__TASK OBJECTIVE__. Give each non-blank line of the items below as a row of a Markdown table with the columns "Row" and "Line", numbering the rows in order.
*-*-*
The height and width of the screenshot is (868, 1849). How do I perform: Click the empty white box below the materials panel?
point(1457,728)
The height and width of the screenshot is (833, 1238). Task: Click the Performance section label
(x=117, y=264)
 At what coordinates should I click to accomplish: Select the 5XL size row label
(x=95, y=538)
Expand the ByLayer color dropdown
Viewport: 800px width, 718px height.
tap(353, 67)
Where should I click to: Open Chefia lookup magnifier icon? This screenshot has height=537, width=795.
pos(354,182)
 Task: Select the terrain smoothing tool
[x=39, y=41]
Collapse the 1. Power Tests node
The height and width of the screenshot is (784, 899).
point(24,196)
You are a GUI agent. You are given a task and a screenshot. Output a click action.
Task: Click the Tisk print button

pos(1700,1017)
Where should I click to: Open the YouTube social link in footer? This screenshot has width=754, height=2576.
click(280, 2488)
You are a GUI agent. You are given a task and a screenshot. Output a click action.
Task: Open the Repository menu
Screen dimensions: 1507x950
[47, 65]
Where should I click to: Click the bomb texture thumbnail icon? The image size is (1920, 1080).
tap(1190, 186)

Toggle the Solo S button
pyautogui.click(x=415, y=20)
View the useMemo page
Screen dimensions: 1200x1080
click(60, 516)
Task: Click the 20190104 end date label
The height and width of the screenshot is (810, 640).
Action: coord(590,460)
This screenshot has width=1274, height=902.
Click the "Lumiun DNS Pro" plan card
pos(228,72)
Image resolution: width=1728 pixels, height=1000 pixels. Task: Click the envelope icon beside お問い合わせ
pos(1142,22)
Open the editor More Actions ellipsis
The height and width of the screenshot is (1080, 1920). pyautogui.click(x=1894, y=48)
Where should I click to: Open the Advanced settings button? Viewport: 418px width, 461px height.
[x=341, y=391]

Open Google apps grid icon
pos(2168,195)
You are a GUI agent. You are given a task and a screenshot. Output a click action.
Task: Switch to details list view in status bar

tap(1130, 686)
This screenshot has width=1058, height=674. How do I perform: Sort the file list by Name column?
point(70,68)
*-*-*
__COMPLETED EXERCISE__.
| Row | Line |
|---|---|
| 1 | The height and width of the screenshot is (868, 1849). How do I perform: Click the empty white box below the materials panel? |
| 2 | point(1457,728) |
| 3 | The height and width of the screenshot is (833, 1238). Task: Click the Performance section label |
| 4 | (x=117, y=264) |
| 5 |  At what coordinates should I click to accomplish: Select the 5XL size row label |
| 6 | (x=95, y=538) |
| 7 | Expand the ByLayer color dropdown |
| 8 | Viewport: 800px width, 718px height. |
| 9 | tap(353, 67) |
| 10 | Where should I click to: Open Chefia lookup magnifier icon? This screenshot has height=537, width=795. |
| 11 | pos(354,182) |
| 12 |  Task: Select the terrain smoothing tool |
| 13 | [x=39, y=41] |
| 14 | Collapse the 1. Power Tests node |
| 15 | The height and width of the screenshot is (784, 899). |
| 16 | point(24,196) |
| 17 | You are a GUI agent. You are given a task and a screenshot. Output a click action. |
| 18 | Task: Click the Tisk print button |
| 19 | pos(1700,1017) |
| 20 | Where should I click to: Open the YouTube social link in footer? This screenshot has width=754, height=2576. |
| 21 | click(280, 2488) |
| 22 | You are a GUI agent. You are given a task and a screenshot. Output a click action. |
| 23 | Task: Open the Repository menu |
| 24 | Screen dimensions: 1507x950 |
| 25 | [47, 65] |
| 26 | Where should I click to: Click the bomb texture thumbnail icon? The image size is (1920, 1080). |
| 27 | tap(1190, 186) |
| 28 | Toggle the Solo S button |
| 29 | pyautogui.click(x=415, y=20) |
| 30 | View the useMemo page |
| 31 | Screen dimensions: 1200x1080 |
| 32 | click(60, 516) |
| 33 | Task: Click the 20190104 end date label |
| 34 | The height and width of the screenshot is (810, 640). |
| 35 | Action: coord(590,460) |
| 36 | This screenshot has width=1274, height=902. |
| 37 | Click the "Lumiun DNS Pro" plan card |
| 38 | pos(228,72) |
| 39 | Image resolution: width=1728 pixels, height=1000 pixels. Task: Click the envelope icon beside お問い合わせ |
| 40 | pos(1142,22) |
| 41 | Open the editor More Actions ellipsis |
| 42 | The height and width of the screenshot is (1080, 1920). pyautogui.click(x=1894, y=48) |
| 43 | Where should I click to: Open the Advanced settings button? Viewport: 418px width, 461px height. |
| 44 | [x=341, y=391] |
| 45 | Open Google apps grid icon |
| 46 | pos(2168,195) |
| 47 | You are a GUI agent. You are given a task and a screenshot. Output a click action. |
| 48 | Task: Switch to details list view in status bar |
| 49 | tap(1130, 686) |
| 50 | This screenshot has width=1058, height=674. How do I perform: Sort the file list by Name column? |
| 51 | point(70,68) |